Items from a dataset:
■ ■ ■ ■ ■ ■ ■

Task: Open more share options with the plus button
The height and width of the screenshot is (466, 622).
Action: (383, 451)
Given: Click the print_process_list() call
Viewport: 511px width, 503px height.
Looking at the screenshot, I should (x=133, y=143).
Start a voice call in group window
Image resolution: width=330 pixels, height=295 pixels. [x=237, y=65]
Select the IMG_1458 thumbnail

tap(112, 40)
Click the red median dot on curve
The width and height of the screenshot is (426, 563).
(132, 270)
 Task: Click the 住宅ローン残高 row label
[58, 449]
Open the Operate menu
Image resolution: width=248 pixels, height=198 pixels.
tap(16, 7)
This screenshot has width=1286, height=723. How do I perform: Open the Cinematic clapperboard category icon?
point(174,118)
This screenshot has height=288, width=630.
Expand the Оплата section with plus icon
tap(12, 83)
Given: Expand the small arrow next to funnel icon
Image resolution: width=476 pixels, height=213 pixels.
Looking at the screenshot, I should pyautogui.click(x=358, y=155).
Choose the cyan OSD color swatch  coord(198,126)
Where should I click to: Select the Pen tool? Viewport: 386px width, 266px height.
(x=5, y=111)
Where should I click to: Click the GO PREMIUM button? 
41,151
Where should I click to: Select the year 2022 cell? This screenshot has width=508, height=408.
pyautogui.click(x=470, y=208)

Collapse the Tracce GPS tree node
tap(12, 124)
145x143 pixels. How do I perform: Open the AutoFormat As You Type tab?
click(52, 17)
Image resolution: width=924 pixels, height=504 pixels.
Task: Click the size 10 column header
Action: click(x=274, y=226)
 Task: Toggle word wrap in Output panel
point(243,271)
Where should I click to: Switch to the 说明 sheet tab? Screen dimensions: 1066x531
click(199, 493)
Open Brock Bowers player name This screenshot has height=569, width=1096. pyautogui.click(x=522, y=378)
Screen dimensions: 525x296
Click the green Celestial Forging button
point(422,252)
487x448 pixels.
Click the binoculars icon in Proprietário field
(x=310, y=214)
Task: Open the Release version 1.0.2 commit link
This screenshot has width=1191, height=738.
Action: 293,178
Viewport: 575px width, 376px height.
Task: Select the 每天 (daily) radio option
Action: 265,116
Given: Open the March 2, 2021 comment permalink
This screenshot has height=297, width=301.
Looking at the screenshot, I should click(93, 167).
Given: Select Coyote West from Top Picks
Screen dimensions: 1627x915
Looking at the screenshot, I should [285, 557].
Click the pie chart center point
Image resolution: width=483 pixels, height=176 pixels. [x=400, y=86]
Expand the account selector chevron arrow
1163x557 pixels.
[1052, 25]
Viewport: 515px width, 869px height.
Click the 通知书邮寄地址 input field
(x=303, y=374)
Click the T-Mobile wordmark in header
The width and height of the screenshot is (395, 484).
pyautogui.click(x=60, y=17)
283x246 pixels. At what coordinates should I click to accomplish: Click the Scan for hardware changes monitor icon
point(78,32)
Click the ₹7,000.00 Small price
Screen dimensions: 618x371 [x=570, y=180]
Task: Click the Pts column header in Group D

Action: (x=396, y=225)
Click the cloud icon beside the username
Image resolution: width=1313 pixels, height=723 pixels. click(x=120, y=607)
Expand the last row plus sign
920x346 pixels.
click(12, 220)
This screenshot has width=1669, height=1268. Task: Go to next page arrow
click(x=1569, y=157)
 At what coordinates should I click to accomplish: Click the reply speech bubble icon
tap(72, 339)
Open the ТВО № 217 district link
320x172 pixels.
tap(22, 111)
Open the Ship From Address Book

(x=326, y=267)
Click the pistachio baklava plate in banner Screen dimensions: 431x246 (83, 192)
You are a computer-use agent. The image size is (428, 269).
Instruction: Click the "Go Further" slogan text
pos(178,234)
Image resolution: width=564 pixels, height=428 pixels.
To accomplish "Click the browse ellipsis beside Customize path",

■ ■ ■ ■ ■ ■ ■

# Task prompt
All of the records need to be transcribed exactly.

# Exercise output
Task: Open more share options with the plus button
The height and width of the screenshot is (466, 622).
Action: (383, 451)
Given: Click the print_process_list() call
Viewport: 511px width, 503px height.
Looking at the screenshot, I should (x=133, y=143).
Start a voice call in group window
Image resolution: width=330 pixels, height=295 pixels. [x=237, y=65]
Select the IMG_1458 thumbnail

tap(112, 40)
Click the red median dot on curve
The width and height of the screenshot is (426, 563).
(132, 270)
 Task: Click the 住宅ローン残高 row label
[58, 449]
Open the Operate menu
Image resolution: width=248 pixels, height=198 pixels.
tap(16, 7)
This screenshot has width=1286, height=723. How do I perform: Open the Cinematic clapperboard category icon?
point(174,118)
This screenshot has height=288, width=630.
Expand the Оплата section with plus icon
tap(12, 83)
Given: Expand the small arrow next to funnel icon
Image resolution: width=476 pixels, height=213 pixels.
Looking at the screenshot, I should pyautogui.click(x=358, y=155).
Choose the cyan OSD color swatch  coord(198,126)
Where should I click to: Select the Pen tool? Viewport: 386px width, 266px height.
(x=5, y=111)
Where should I click to: Click the GO PREMIUM button? 
41,151
Where should I click to: Select the year 2022 cell? This screenshot has width=508, height=408.
pyautogui.click(x=470, y=208)

Collapse the Tracce GPS tree node
tap(12, 124)
145x143 pixels. How do I perform: Open the AutoFormat As You Type tab?
click(52, 17)
Image resolution: width=924 pixels, height=504 pixels.
Task: Click the size 10 column header
Action: click(x=274, y=226)
 Task: Toggle word wrap in Output panel
point(243,271)
Where should I click to: Switch to the 说明 sheet tab? Screen dimensions: 1066x531
click(199, 493)
Open Brock Bowers player name This screenshot has height=569, width=1096. pyautogui.click(x=522, y=378)
Screen dimensions: 525x296
Click the green Celestial Forging button
point(422,252)
487x448 pixels.
Click the binoculars icon in Proprietário field
(x=310, y=214)
Task: Open the Release version 1.0.2 commit link
This screenshot has width=1191, height=738.
Action: 293,178
Viewport: 575px width, 376px height.
Task: Select the 每天 (daily) radio option
Action: 265,116
Given: Open the March 2, 2021 comment permalink
This screenshot has height=297, width=301.
Looking at the screenshot, I should click(93, 167).
Given: Select Coyote West from Top Picks
Screen dimensions: 1627x915
Looking at the screenshot, I should [285, 557].
Click the pie chart center point
Image resolution: width=483 pixels, height=176 pixels. [x=400, y=86]
Expand the account selector chevron arrow
1163x557 pixels.
[1052, 25]
Viewport: 515px width, 869px height.
Click the 通知书邮寄地址 input field
(x=303, y=374)
Click the T-Mobile wordmark in header
The width and height of the screenshot is (395, 484).
pyautogui.click(x=60, y=17)
283x246 pixels. At what coordinates should I click to accomplish: Click the Scan for hardware changes monitor icon
point(78,32)
Click the ₹7,000.00 Small price
Screen dimensions: 618x371 [x=570, y=180]
Task: Click the Pts column header in Group D

Action: (x=396, y=225)
Click the cloud icon beside the username
Image resolution: width=1313 pixels, height=723 pixels. click(x=120, y=607)
Expand the last row plus sign
920x346 pixels.
click(12, 220)
This screenshot has width=1669, height=1268. Task: Go to next page arrow
click(x=1569, y=157)
 At what coordinates should I click to accomplish: Click the reply speech bubble icon
tap(72, 339)
Open the ТВО № 217 district link
320x172 pixels.
tap(22, 111)
Open the Ship From Address Book

(x=326, y=267)
Click the pistachio baklava plate in banner Screen dimensions: 431x246 (83, 192)
You are a computer-use agent. The image size is (428, 269).
Instruction: Click the "Go Further" slogan text
pos(178,234)
Image resolution: width=564 pixels, height=428 pixels.
To accomplish "Click the browse ellipsis beside Customize path",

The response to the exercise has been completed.